MATERIAL -
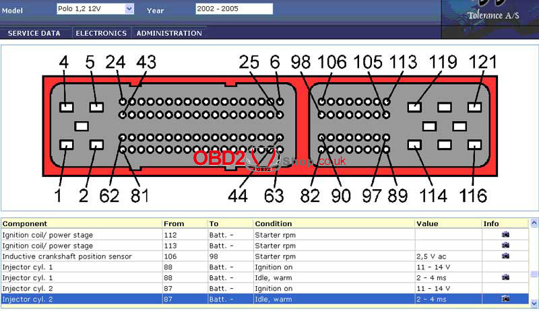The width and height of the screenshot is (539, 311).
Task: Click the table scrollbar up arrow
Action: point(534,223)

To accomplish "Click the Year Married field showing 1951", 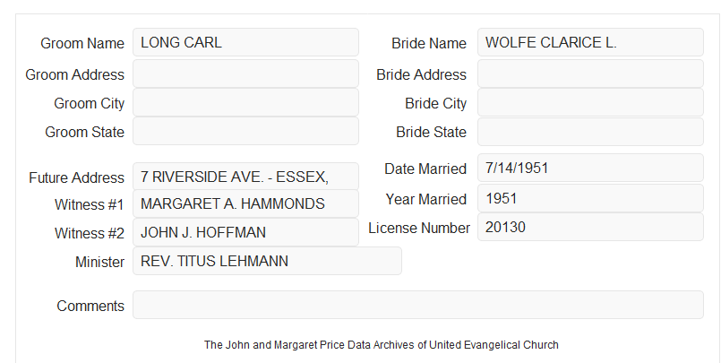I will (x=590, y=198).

--

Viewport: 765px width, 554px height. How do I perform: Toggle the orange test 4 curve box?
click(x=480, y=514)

...

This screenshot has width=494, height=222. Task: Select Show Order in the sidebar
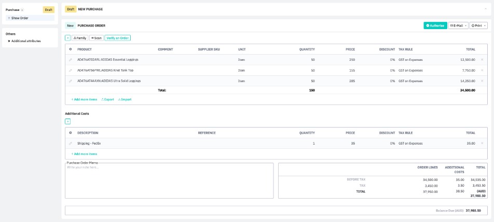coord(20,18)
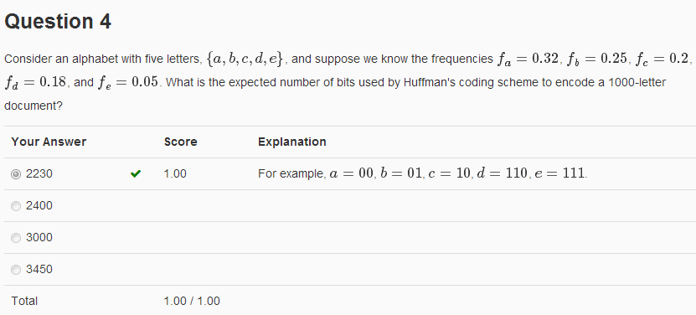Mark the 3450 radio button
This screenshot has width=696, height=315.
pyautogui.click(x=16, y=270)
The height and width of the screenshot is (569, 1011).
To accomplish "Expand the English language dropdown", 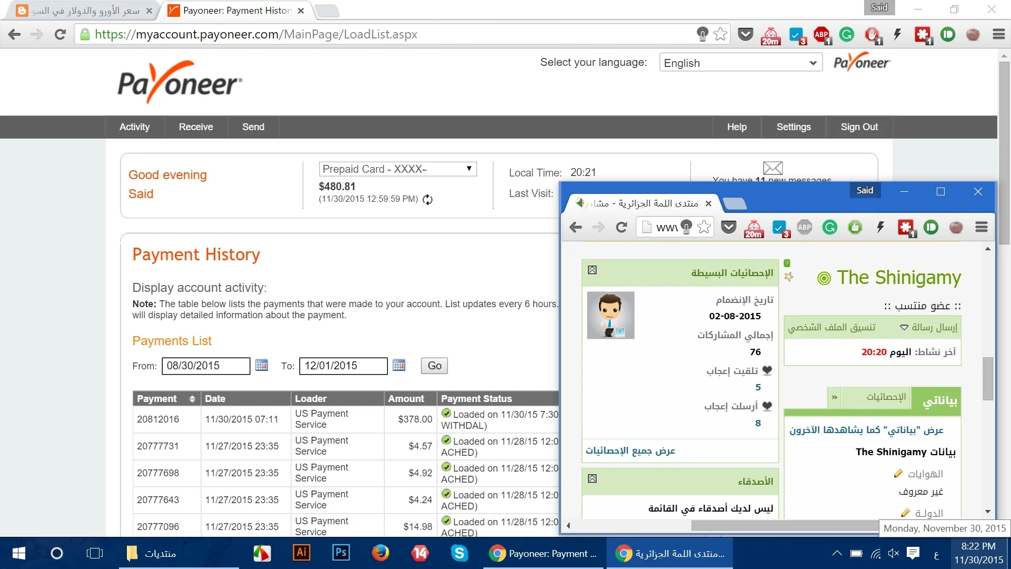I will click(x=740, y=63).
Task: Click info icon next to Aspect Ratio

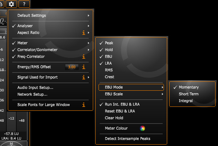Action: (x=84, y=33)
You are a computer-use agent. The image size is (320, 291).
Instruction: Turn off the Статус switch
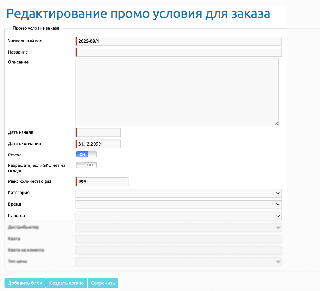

WHAT THE EXERCISE ASKS - How many lines in the entries above contain the word "Task"? Reply with the number only.

COMPLETE ANSWER - 3